Given that the agent was acting directly contrary to the Sandhams’ best interests, and outwith any authority from them, could the Sandhams still be liable for their agent’s offence? Even in a criminal case, such attribution would not be automatic, but the Upper Tribunal found that the agent’s knowledge could be attributed to the business.
In a neat parallel, the Tribunal asked how the business could claim input tax on transactions conducted by the agent while distancing themselves from the fraud.
“On one hand, they assert that [the agent] … bound them into the transactions for the purposes of substantiating their claim for input tax credit. However, when it comes to applying the Kittel principle, they seek to distance themselves from [the agent’s] …. knowledge of fraud.”
Crucially, the Tribunal thought that to deny attribution of knowledge from agent to business defeated the entire purpose of Kittel.
“if the knowledge of the agent who entered into the very transactions giving rise to input tax was not attributed to the principal, we accept HMRC’s submission that it might be possible for taxpayers to avoid the consequence of the Kittel rule by entering into transactions through agents while ensuring that they remain ignorant of the full circumstances of those transactions.”
Thus, while acknowledging the innocence of the Sandhams, the wider public good means that taxpayers should not have the option of hiding behind ignorance.
“we recognise that there is no suggestion that the Appellants themselves engaged in such conduct, but we see no reason why the Kittel principle, intended as it is to guard against fraud, should even give taxpayers the option of doing so.

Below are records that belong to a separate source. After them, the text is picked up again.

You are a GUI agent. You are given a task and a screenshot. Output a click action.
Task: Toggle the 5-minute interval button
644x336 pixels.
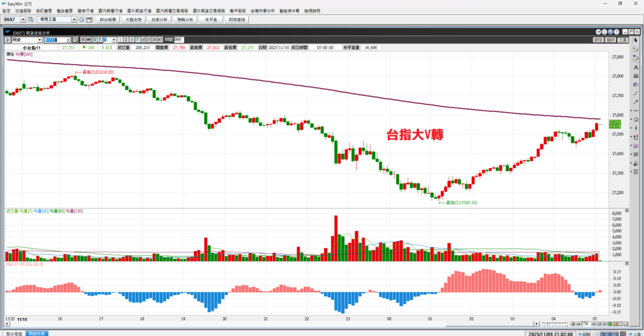click(137, 40)

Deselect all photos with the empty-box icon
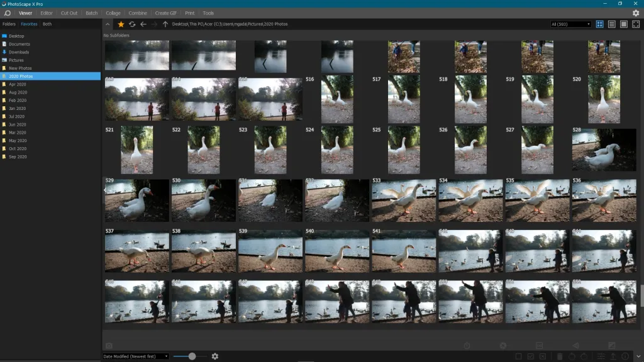pyautogui.click(x=518, y=356)
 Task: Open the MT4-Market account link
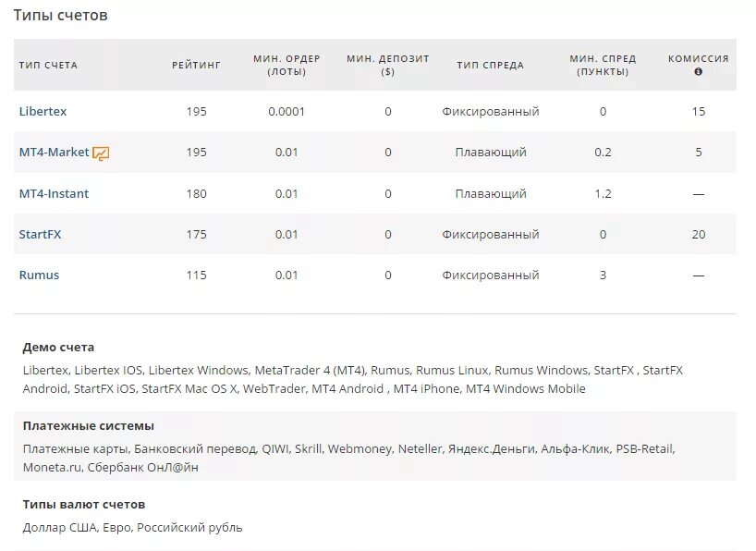pos(54,153)

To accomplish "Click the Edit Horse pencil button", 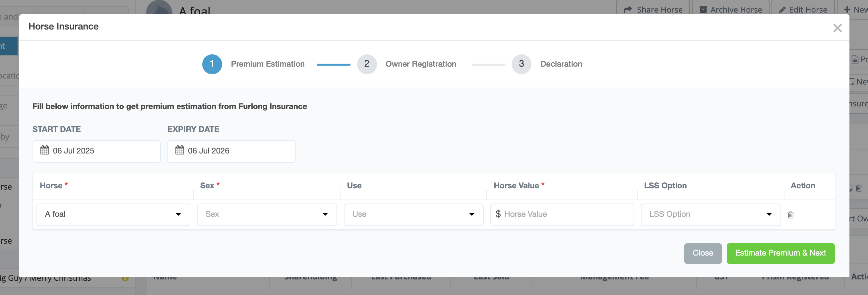I will [x=803, y=9].
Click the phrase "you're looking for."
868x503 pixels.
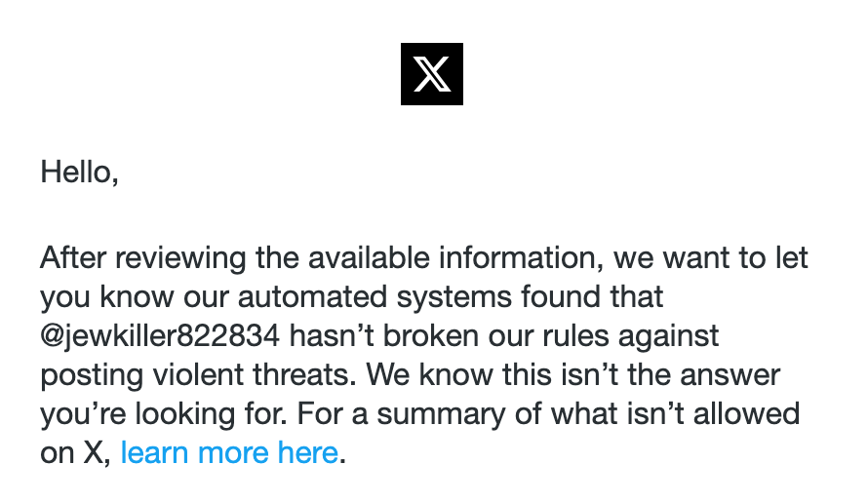point(164,414)
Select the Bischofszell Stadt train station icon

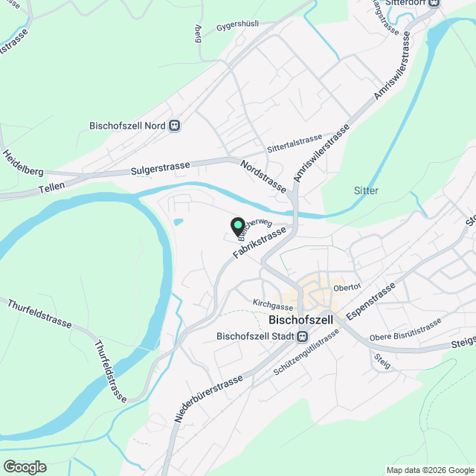pyautogui.click(x=303, y=336)
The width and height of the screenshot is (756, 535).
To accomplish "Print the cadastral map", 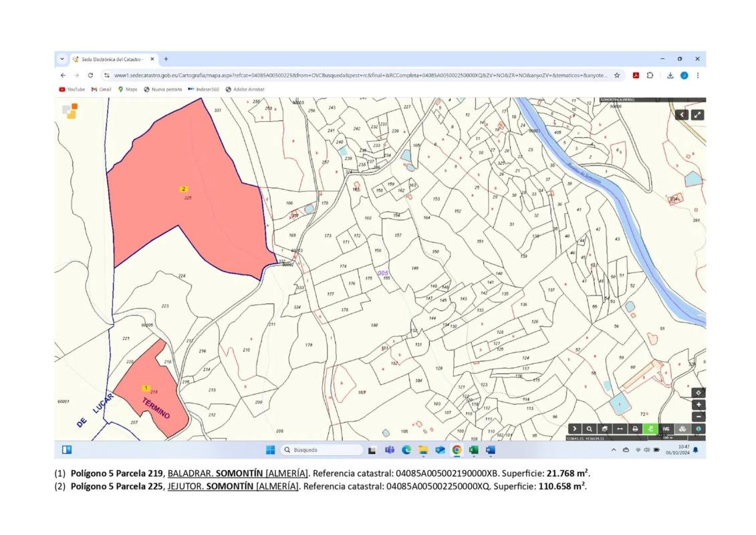I will (635, 429).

Vigilance in relationships
Just under two million pounds was at stake for the Sandhams, something reinforcing the need for objectivity and vigilance in business relationships.
This point was reinforced in the case of Beigebell (Beigebell Limited [2020] UKUT 0176 (TCC)). Here a friend of 20 years introduced a new business deal. But the deal was associated with VAT fraud.

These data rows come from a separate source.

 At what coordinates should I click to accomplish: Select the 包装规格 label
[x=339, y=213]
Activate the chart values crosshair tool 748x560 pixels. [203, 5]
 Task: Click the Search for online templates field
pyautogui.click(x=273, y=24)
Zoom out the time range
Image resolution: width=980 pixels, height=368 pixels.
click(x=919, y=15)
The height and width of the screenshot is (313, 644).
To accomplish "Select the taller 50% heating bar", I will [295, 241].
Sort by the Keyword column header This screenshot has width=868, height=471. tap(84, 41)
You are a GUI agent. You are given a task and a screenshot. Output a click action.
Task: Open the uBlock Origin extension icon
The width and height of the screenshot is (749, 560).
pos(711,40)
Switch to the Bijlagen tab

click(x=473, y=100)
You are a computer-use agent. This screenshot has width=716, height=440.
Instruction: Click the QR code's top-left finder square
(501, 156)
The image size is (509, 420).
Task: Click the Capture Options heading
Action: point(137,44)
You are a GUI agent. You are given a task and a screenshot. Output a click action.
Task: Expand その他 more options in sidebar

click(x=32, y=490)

Hindsight may have given us the advantage of scepticism, but even the First Tier Tribunal (FTT) relieved the company of liability, accepting one of the director’s key submissions of alternative reasonable explanations for entering the transactions.
The Upper Tribunal overturned the decision and remitted it back to FTT. The case is of interest for its consideration of the Kittel tests of “actual knowledge” and “means of knowledge”. It asked the question
“whether, even if Beigebell did not actually know that its transactions were connected with fraud, a reasonable businessperson with ordinary competence in Beigebell’s position would have known”.

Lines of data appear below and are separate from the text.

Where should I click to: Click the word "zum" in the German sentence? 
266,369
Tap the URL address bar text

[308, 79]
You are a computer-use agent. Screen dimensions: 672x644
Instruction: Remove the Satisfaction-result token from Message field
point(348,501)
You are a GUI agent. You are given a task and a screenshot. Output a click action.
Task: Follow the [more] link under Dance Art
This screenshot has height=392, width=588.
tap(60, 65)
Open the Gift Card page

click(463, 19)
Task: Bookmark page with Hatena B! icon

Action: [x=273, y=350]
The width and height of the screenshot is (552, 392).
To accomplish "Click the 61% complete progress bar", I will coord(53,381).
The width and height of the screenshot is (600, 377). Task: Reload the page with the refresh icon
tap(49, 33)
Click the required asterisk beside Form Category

It concluded that the FTT had not given sufficient weight to HMRC’s arguments and the decision needed to be remade.
Conclusion
With missing trader fraud the figures are likely to be large. Vigilance on behalf of the state is an aspect of modern business life. While it may not be a welcome addition to the toolkit of business life, and its incidence may seem remote, prudent risk management indicates relationship vigilance (even more than common sense) is needed to keep potential disaster at bay.